The LS and MSR was controlled by the New York Central Railroad's Alfred H. Smith, a close friend of the Van Sweringens.
Smith called his friends, the Van Sweringens in February 1916 and offered them the Nickel Plate. They bought it for 8.5 million dollars in April 1916. They only put up a little over half a million dollars but they controlled 75% of Nickel Plate's voting stock.
The Van Sweringen brothers were looking for ways to expand their real estate business in Cleveland and bought the Nickel Plate to acquire a right-of-way for a new traction line. The Vans soon found how nice railroading was and in a matter of a few years became very powerful railroad barons.
On July 1, 1922, the Nickel Plate Road was operating 523 miles of track between Chicago and Buffalo. On this date the NKP secured control of the properties formerly operated, managed, and controlled by the Lake Erie and Western Railroad Co. The LE and W added 707 miles of track reaching from Sandusky, Ohio to Peoria, Illinois, with two branches in Indiana.
On July 15, 1922, another 453 miles were added to the system by affiliation with the cloverleaf (TStL and W RR) reaching from Toledo, Ohio to St. Louis, Missouri. Thus, the Nickel Plate became a 1683-mile system of trackage serving the industrial, agricultural, and distributing region between the Mississippi River on the west, the Great Lakes on the north, and the Niagara Frontier on the east, with close traffic arrangements and service to the New England States and the Atlantic Seaboard reached through connecting lines.

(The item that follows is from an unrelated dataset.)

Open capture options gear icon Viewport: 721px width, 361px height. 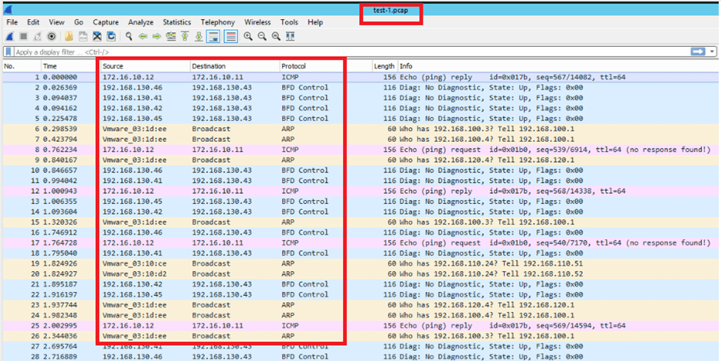(x=51, y=36)
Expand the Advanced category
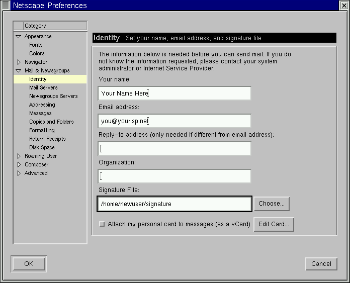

The Nickel Plate purchased its first fifteen Berkshire (2-8-4) steam locomotives in 1934. Until that time the NKP had never had a locomotive that was out of the ordinary. With the Berkshire, the NKP acquired an engine perfectly suited to its needs and virtually every 2-8-4 locomotive built afterwards was based on the very successful design of the 700's.
The 1940's found the Nickel Plate setting record after record with the Berkshires. An additional fifty-five were built during the War.
In 1964, the Nickel Plate Road and several other mid-western carriers were merged into Norfolk and Western Railway and the Nickel Plate Road was no more.